**Required work:** Write out an exact copy of the line containing "Click the キャンセル button" and all lines that follow it in the data below, leaving out pictures.

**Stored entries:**
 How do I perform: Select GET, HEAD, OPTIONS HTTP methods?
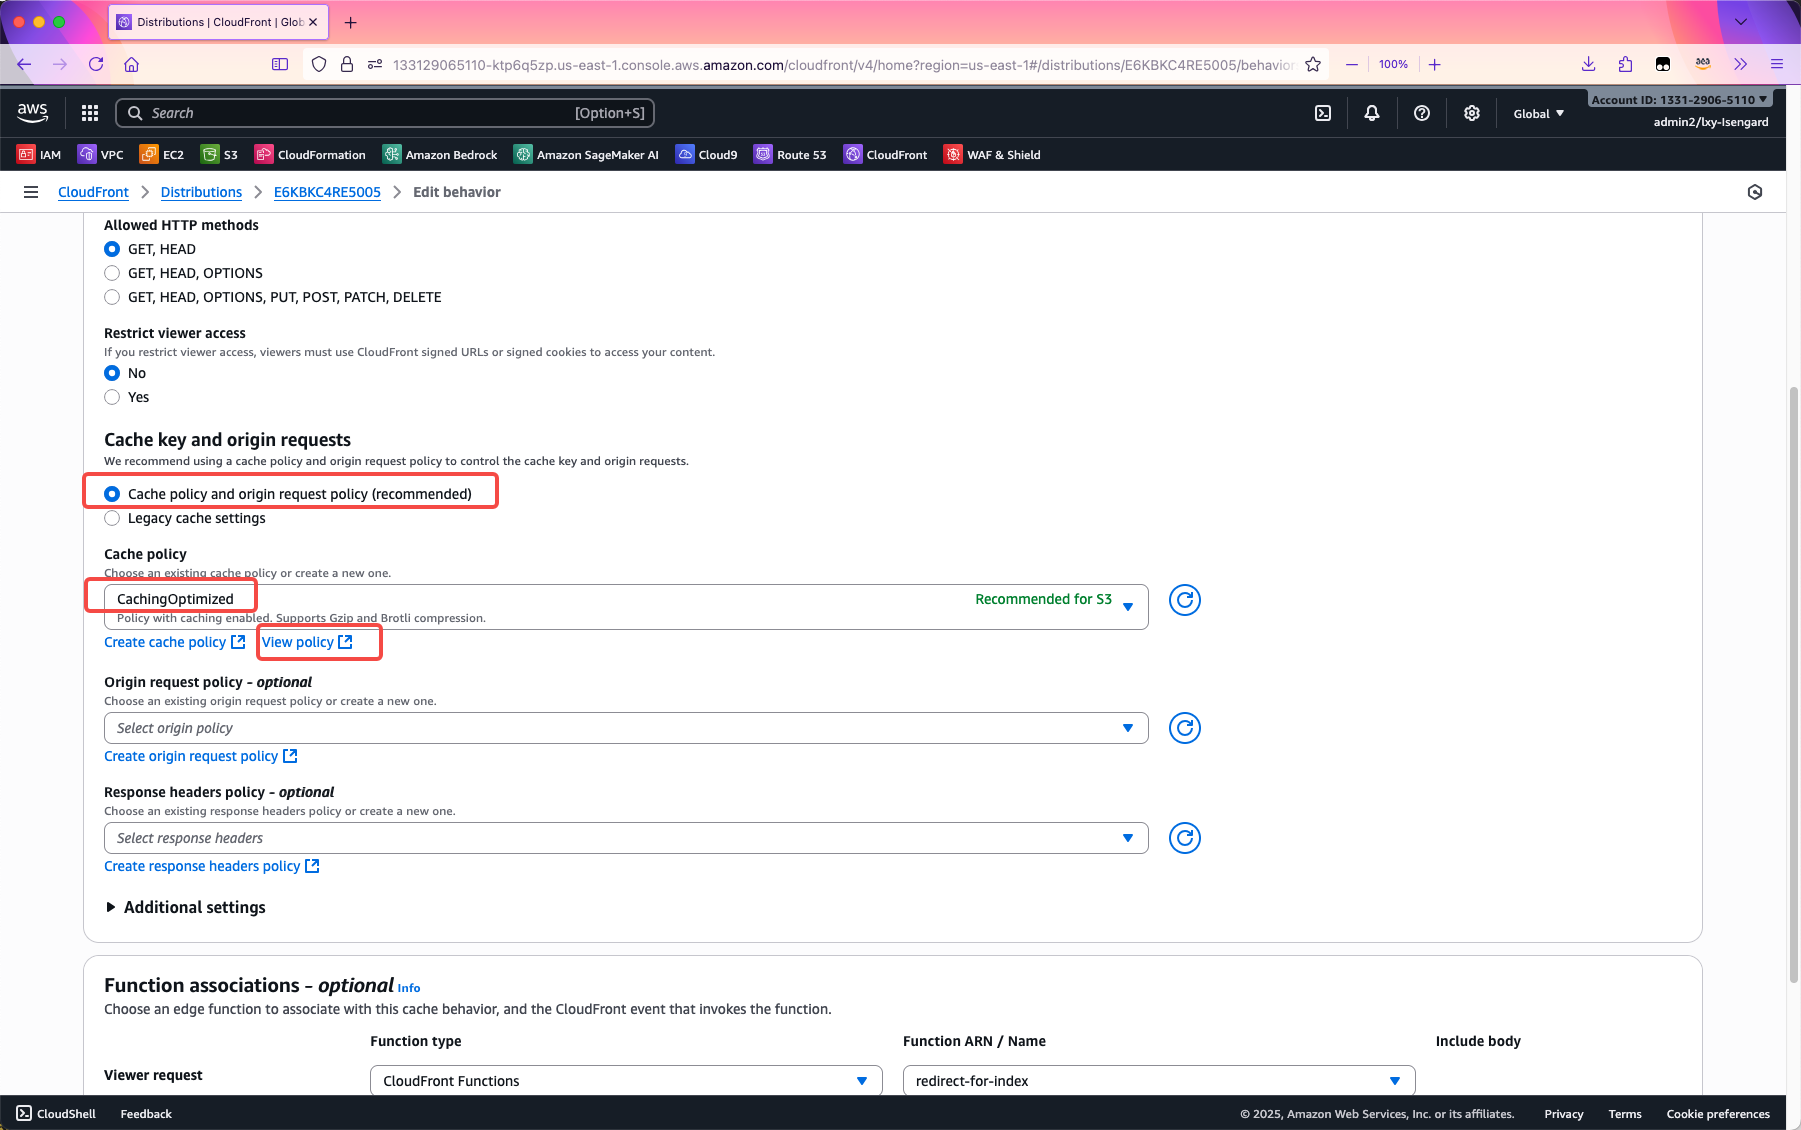pyautogui.click(x=112, y=273)
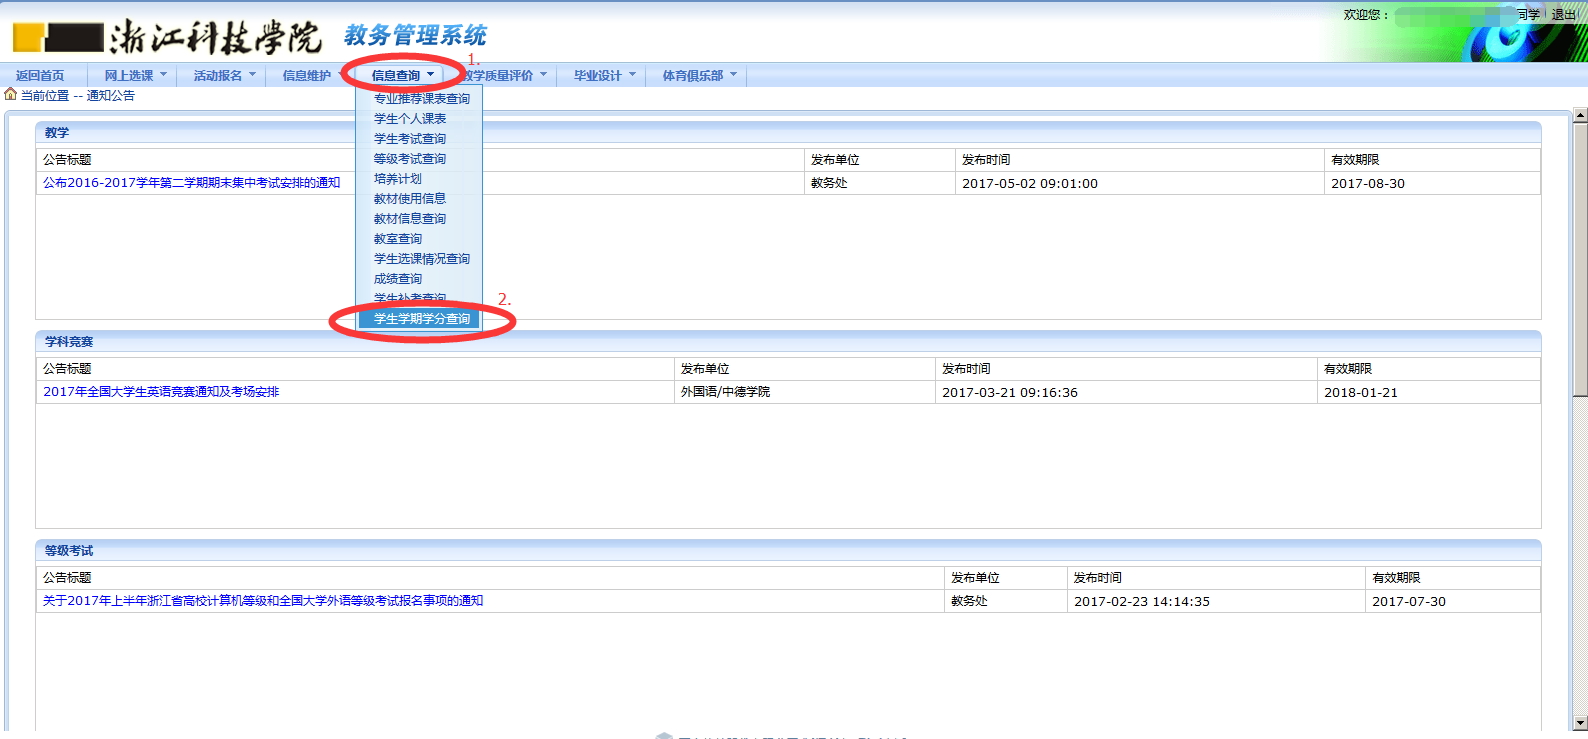Expand the 活动报名 menu
This screenshot has width=1588, height=739.
[x=224, y=76]
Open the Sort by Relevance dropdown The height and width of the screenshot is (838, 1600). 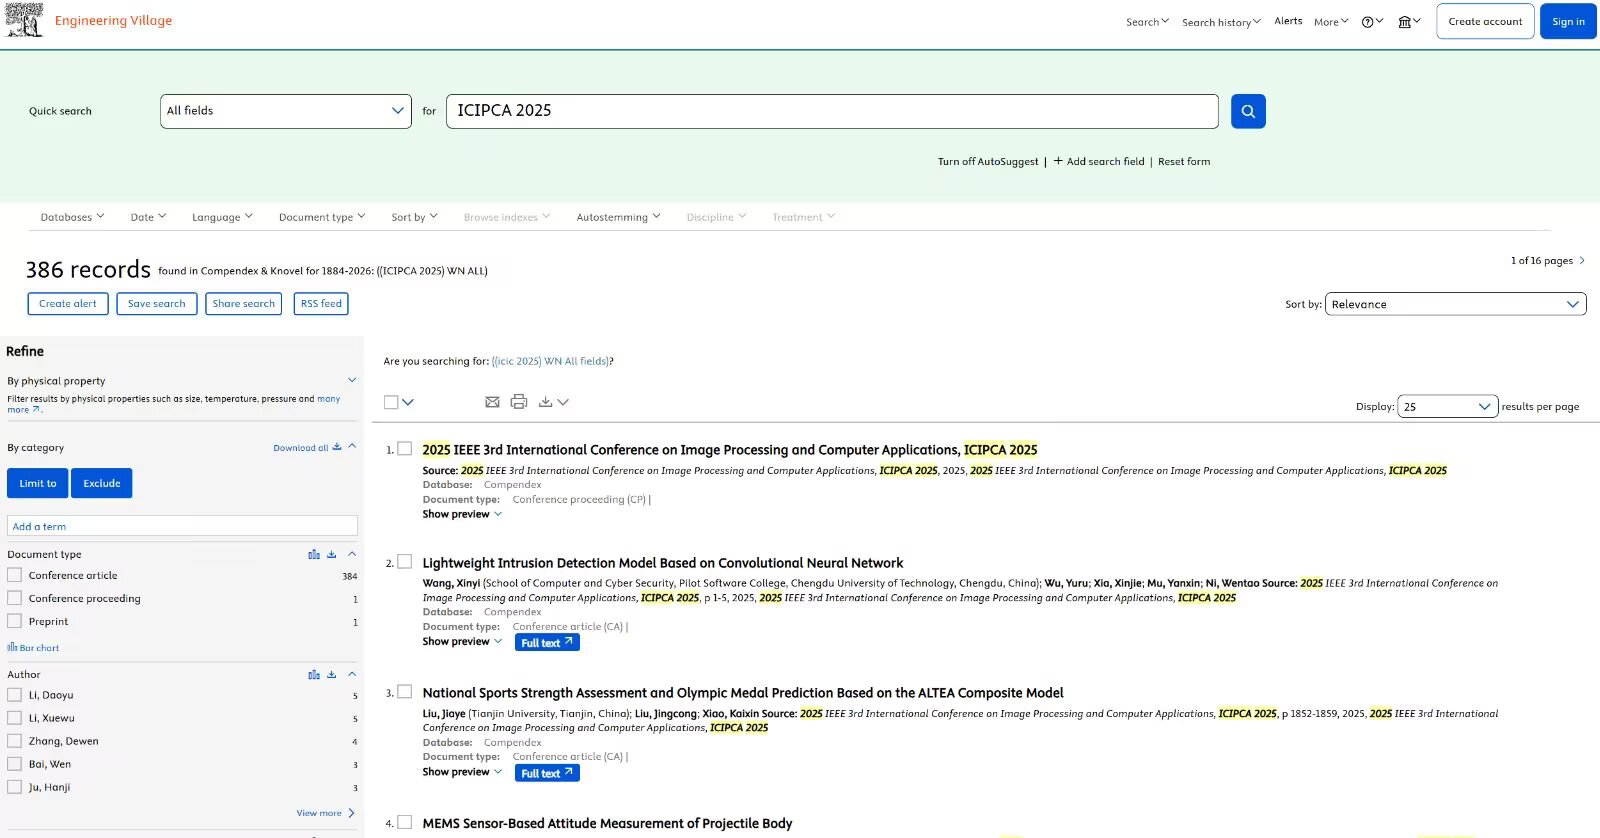click(x=1454, y=304)
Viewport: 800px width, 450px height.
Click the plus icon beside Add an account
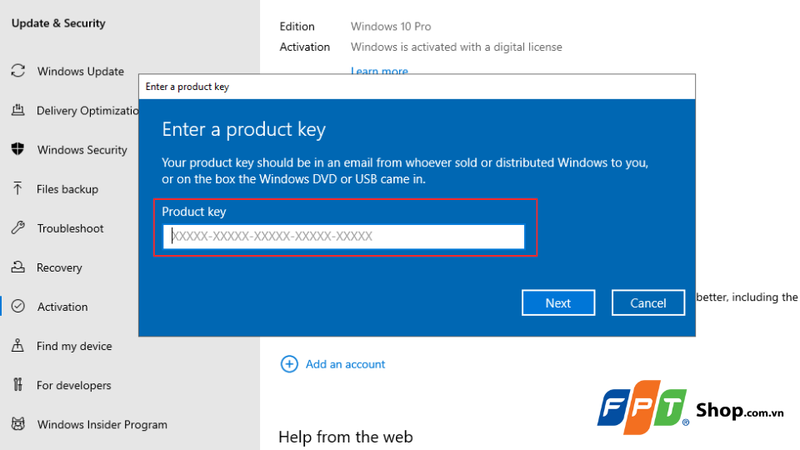(289, 364)
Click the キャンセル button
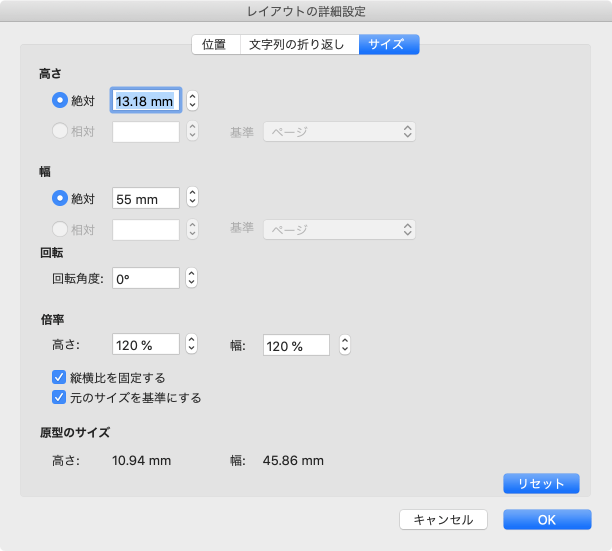 click(443, 519)
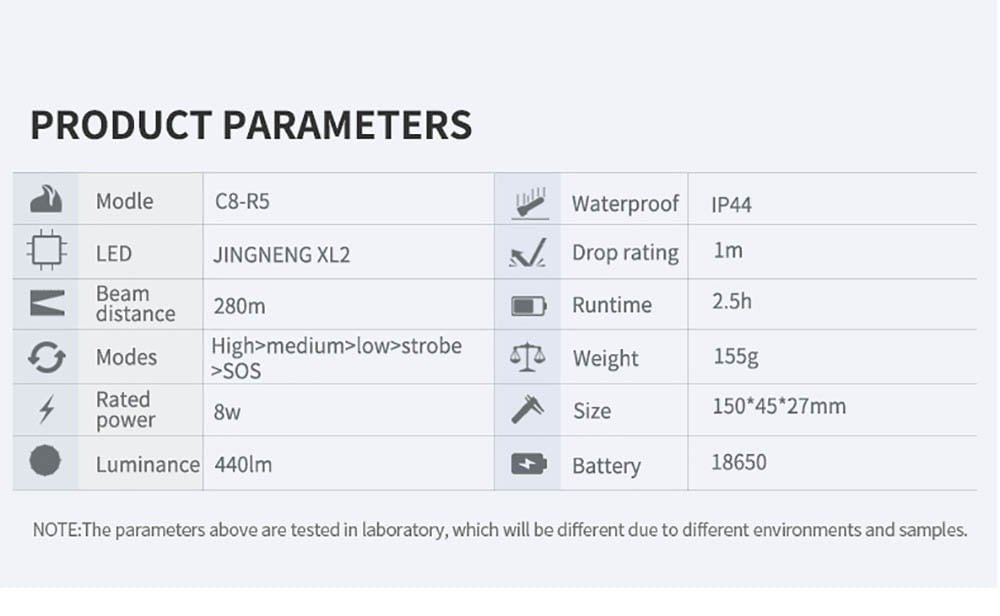The width and height of the screenshot is (1000, 616).
Task: Click the Drop rating icon
Action: pos(527,255)
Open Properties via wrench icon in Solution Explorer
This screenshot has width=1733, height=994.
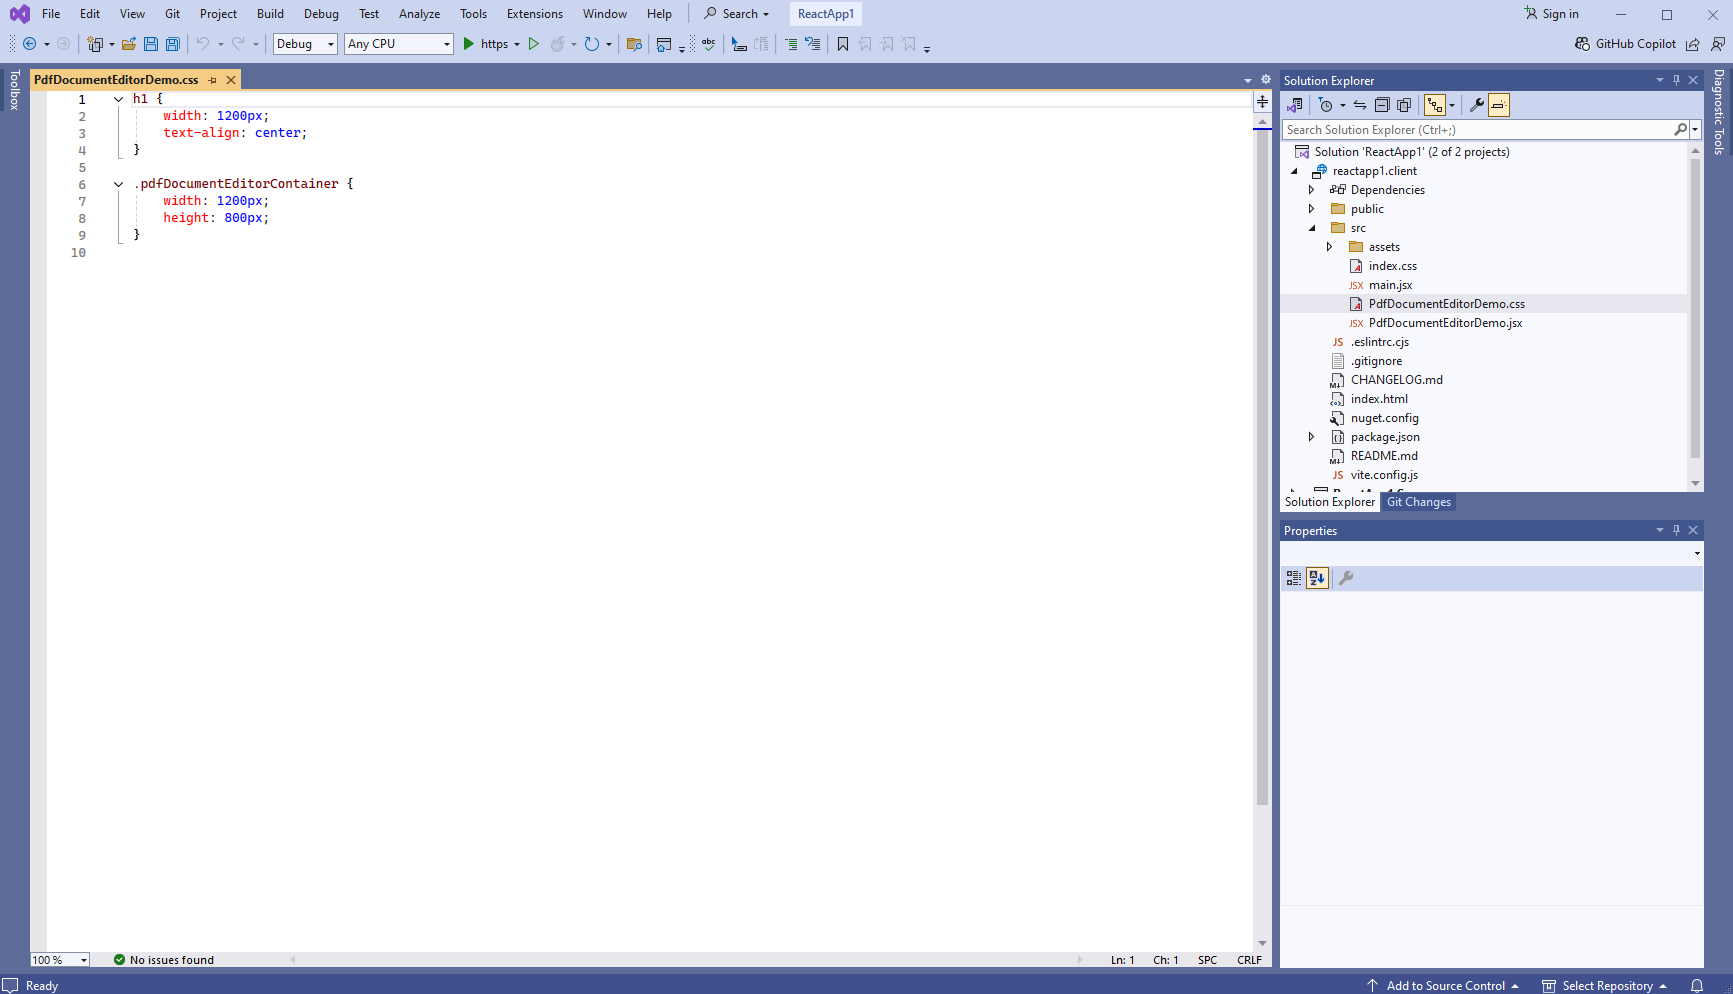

**Task output:**
Click the キャンセル button
 click(443, 519)
The width and height of the screenshot is (1000, 616).
Task: Click the Drop rating icon
Action: pos(527,255)
Open Properties via wrench icon in Solution Explorer
This screenshot has width=1733, height=994.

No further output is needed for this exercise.